- [Brano scelto]
--------

Vi segnaliamo, inoltre, il convegno, a cura di Christian Uva, Damiano Damiani: politica dell’autore, autore della politica, in programma venerdì 7 giugno alle ore 10 al Teatro Palladium (piazza Bartolomeo Romano 8, Roma), nell’ambito Roma Tre Film Festival, diretto da Vito Zagarrio. Intervengono: Anton Giulio Mancino, Alberto Pezzotta, Christian Uva, Giacomo Manzoli, Gius Gargiulo, Emiliano Morreale, Dana Renga, Roy Menarini, Vito Zagarrio. A seguire verrà proiettato il doc. La Sicilia vista da Damiano Damiani di Sibilla Damiani, da un’idea di Elio Matarazzo.
 
martedì 18
ore 17.00
Il rossetto (1960)
Regia: Damiano Damiani; soggetto: D. Damiani; sceneggiatura: Cesare Zavattini, D. Damiani; fotografia: Pier Ludovico Pavoni; montaggio: Fernando Cerchio; scenografia: Sergio Baldacchini; musiche: Giovanni Fusco; interpreti: Laura Vivaldi, Pierre Brice, Pietro Germi, Georgia Moll, Bella Darvi, Ivano Staccioli; origine: Italia/Francia; produzione: Europa Cinematografica, Explorer Film, C.F.P.C.; durata: 94′
Un quartiere piccolo borghese alla periferia di Roma. L’ingenua tredicenne Silvana, figlia di madre separata, è innamorata del vicino di casa Gino. L’ha visto uscire dall’appartamento di una prostituta che è stata uccisa. Ma non lo rivela alla polizia, che ha arrestato l’innocente garzone Vincenzo. Ne approfitta invece per avvicinare il giovanotto, che le dà corda per tenerla buona, ma dal rapporto con la ricca fidanzata Lorella se ne intuisce l’avidità e il cinismo. «Il pretesto è un’indagine poliziesca su un atroce delitto, la sostanza del film va ricercata nell’atto di accusa, evidentissimo, all’ipocrisia del nostro mondo. È la prima prova del regista Damiani al quale Zavattini ha dato, secondo suo costume, piena fiducia» (Casiraghi). «A distanza di pochi mesi dal Maledetto imbroglio, ecco un nuovo tentativo di “giallo all’italiana”. […] Damiani, pur rivelando una certa ingenuità e cadendo in alcuni seri errori di gusto, sa tuttavia conferire una maggior complessità psicologica e quindi una maggior umanità ai suoi personaggi, approfondendo l’indagine del costume e della sessualità contemporanea» (Spinazzola).

--------

- [Voci elencate in un insieme di dati]
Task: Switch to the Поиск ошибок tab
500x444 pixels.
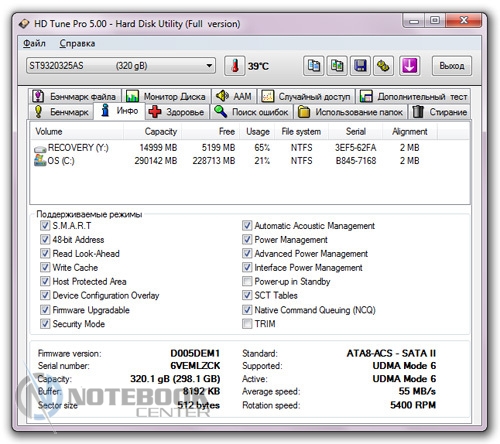Action: [251, 112]
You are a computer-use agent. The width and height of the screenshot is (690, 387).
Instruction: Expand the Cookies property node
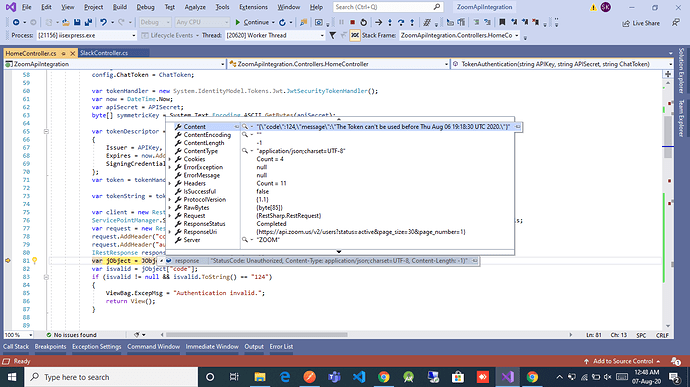170,159
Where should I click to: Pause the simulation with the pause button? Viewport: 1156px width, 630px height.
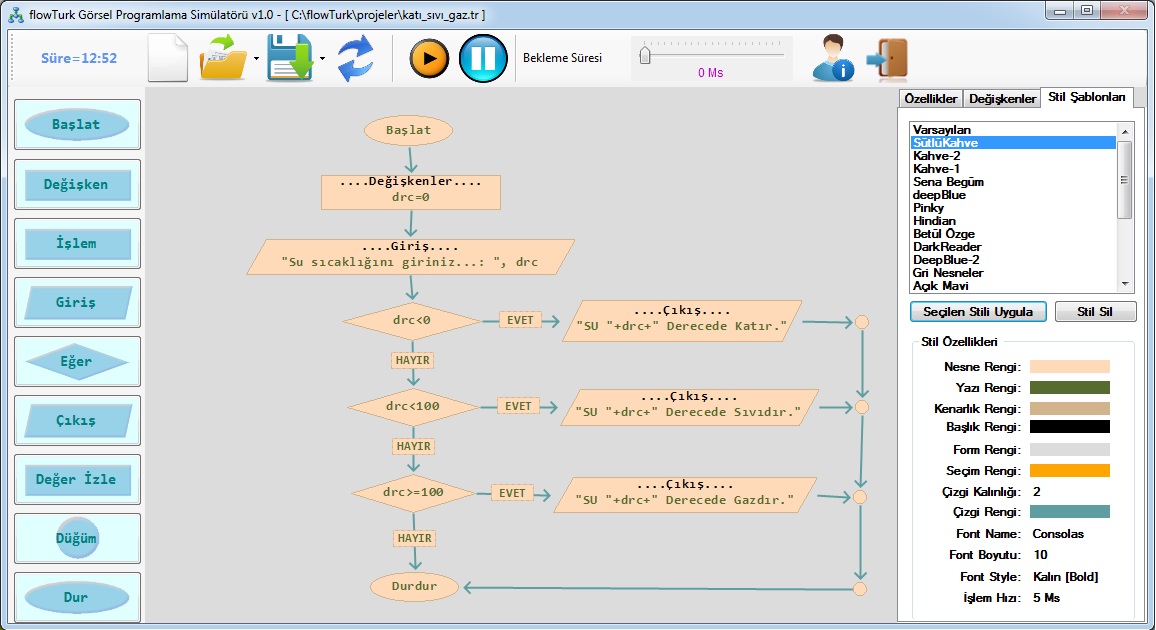[x=483, y=58]
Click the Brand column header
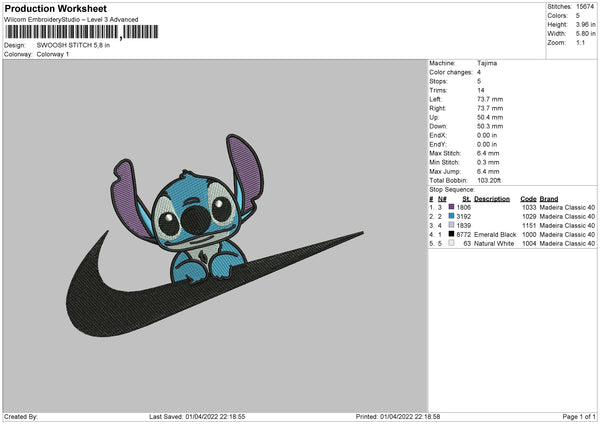Image resolution: width=600 pixels, height=424 pixels. click(549, 199)
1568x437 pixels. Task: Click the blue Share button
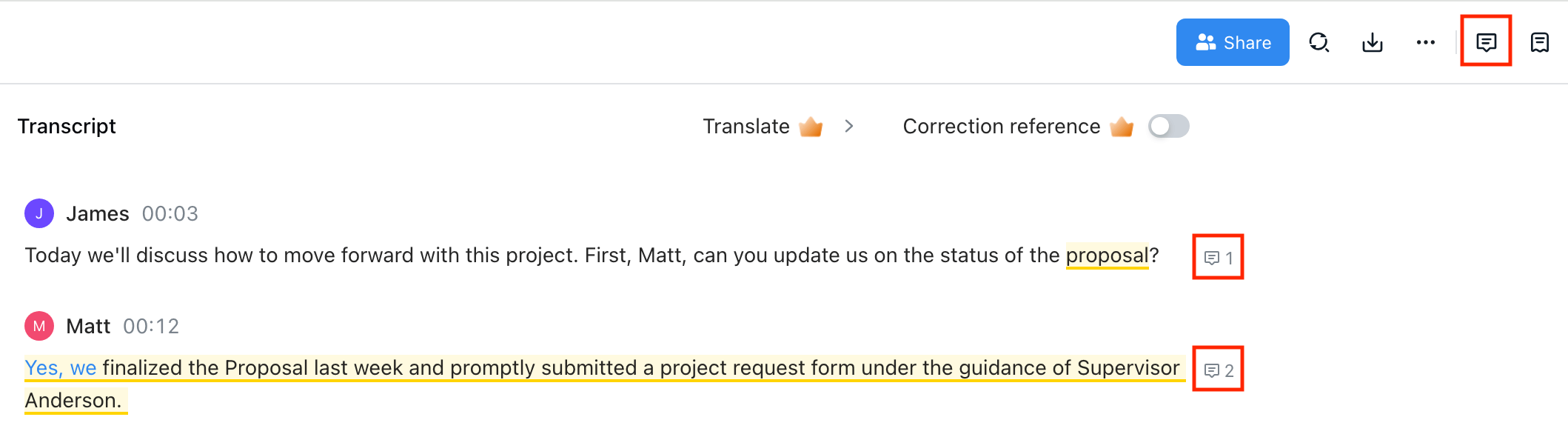pos(1232,42)
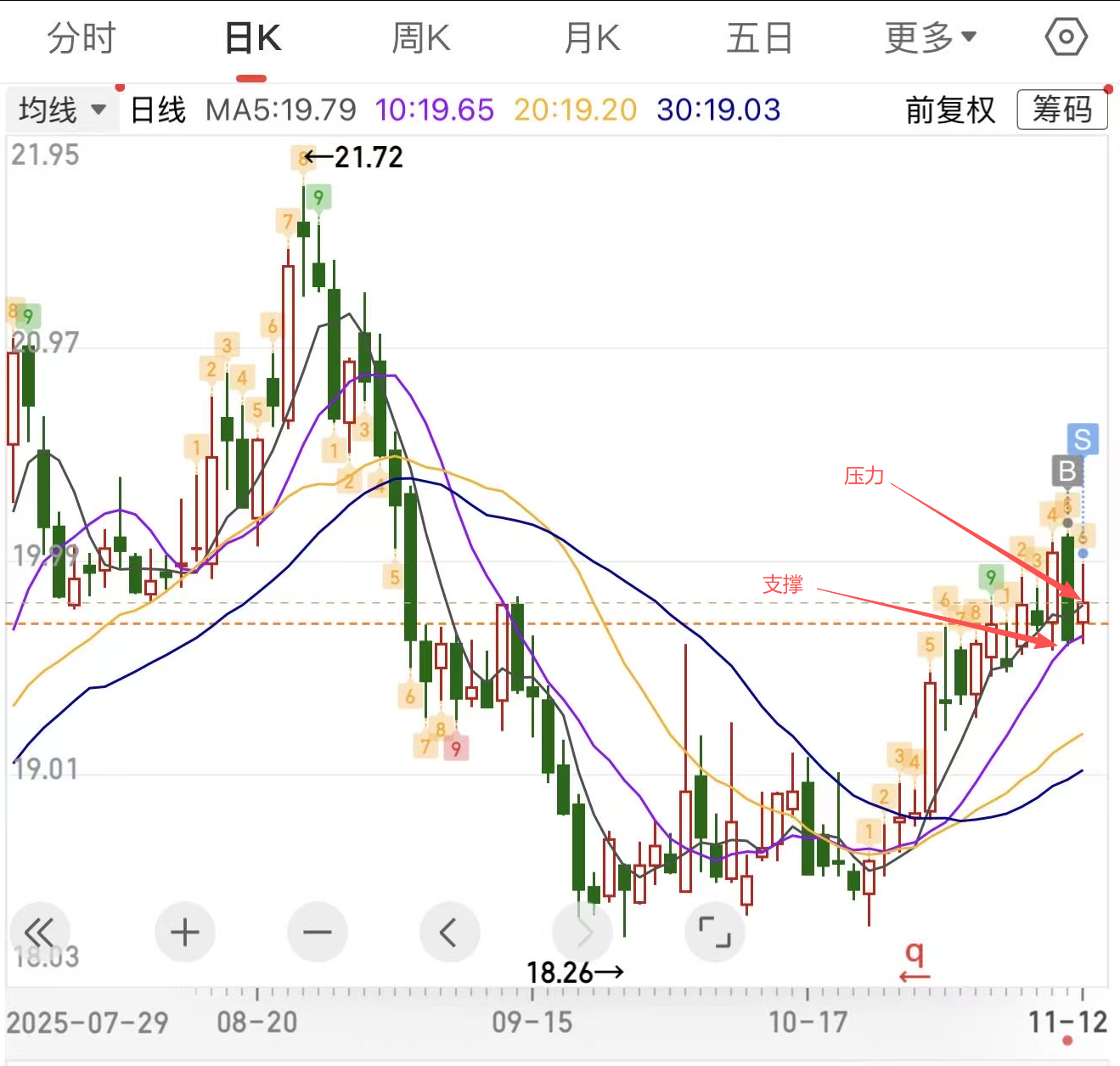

--------

- [Compito da svolgere]
Estragga alla lettera dal brano su Damiano Damiani il passo che si apre con le parole contenenti "Vi segnaliamo, inoltre, il" e si chiude con "di Elio Matarazzo.".

- [Il risultato]
Vi segnaliamo, inoltre, il convegno, a cura di Christian Uva, Damiano Damiani: politica dell’autore, autore della politica, in programma venerdì 7 giugno alle ore 10 al Teatro Palladium (piazza Bartolomeo Romano 8, Roma), nell’ambito Roma Tre Film Festival, diretto da Vito Zagarrio. Intervengono: Anton Giulio Mancino, Alberto Pezzotta, Christian Uva, Giacomo Manzoli, Gius Gargiulo, Emiliano Morreale, Dana Renga, Roy Menarini, Vito Zagarrio. A seguire verrà proiettato il doc. La Sicilia vista da Damiano Damiani di Sibilla Damiani, da un’idea di Elio Matarazzo.